◆ WORK TO COMPLETE ◆
List every line of the listing below that contains the word "screenshot", treating uppercase and lowercase as different.

————————

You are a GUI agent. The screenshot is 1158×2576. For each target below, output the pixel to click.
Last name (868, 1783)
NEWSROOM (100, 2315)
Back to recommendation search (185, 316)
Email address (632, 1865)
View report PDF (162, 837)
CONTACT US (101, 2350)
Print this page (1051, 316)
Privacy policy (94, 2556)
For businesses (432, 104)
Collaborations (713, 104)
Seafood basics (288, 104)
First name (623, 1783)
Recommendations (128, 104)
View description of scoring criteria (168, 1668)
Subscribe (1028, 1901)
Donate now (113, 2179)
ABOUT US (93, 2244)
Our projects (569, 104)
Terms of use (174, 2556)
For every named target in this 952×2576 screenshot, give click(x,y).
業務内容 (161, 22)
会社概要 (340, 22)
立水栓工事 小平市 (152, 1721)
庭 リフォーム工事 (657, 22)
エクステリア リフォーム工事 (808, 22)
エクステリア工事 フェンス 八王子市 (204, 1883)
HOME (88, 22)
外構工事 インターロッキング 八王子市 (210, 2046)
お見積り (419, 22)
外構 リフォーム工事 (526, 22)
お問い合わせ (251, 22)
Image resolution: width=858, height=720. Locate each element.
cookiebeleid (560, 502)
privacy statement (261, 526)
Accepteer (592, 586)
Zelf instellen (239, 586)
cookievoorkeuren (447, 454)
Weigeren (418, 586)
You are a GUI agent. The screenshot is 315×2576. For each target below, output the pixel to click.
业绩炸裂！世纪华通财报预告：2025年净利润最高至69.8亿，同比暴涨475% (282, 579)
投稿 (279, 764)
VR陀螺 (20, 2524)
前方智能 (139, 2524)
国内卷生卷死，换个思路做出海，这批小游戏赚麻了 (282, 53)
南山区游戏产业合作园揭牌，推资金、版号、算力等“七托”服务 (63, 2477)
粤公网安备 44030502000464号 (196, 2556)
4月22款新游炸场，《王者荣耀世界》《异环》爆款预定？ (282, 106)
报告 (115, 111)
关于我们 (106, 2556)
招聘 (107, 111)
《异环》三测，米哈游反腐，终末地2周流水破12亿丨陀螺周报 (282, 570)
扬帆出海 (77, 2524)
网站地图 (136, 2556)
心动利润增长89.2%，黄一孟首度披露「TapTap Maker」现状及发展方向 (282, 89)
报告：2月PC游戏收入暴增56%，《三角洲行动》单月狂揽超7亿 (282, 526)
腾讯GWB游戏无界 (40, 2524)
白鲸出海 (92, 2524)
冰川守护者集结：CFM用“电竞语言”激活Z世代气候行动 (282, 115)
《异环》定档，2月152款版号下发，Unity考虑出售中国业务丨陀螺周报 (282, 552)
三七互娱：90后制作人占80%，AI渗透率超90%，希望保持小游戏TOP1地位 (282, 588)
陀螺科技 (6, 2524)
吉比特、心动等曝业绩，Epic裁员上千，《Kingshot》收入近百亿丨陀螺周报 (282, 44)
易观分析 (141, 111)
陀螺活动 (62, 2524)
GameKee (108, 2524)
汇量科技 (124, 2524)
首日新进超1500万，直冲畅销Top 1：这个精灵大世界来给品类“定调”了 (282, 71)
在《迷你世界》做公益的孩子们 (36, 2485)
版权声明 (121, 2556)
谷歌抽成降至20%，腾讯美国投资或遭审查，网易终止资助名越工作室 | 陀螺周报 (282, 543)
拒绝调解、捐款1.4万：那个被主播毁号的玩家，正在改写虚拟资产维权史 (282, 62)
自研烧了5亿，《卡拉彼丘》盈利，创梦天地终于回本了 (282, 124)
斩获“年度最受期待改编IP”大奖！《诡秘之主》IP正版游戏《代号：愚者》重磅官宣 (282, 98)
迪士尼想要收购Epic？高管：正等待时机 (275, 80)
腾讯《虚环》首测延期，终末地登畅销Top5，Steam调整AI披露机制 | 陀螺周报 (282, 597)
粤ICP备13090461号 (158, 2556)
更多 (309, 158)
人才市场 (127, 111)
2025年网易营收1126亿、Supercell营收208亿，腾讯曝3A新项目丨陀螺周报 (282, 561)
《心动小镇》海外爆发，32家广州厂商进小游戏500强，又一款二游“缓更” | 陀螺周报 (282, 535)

————————

◆ EXPECTED ANSWER ◆
You are a GUI agent. The screenshot is 1158×2576. For each target below, output the pixel to click.
For every named target in this 952×2576 screenshot, give click(x,y).
You are a GUI agent. The screenshot is 315×2576. For each target below, output the pixel to click.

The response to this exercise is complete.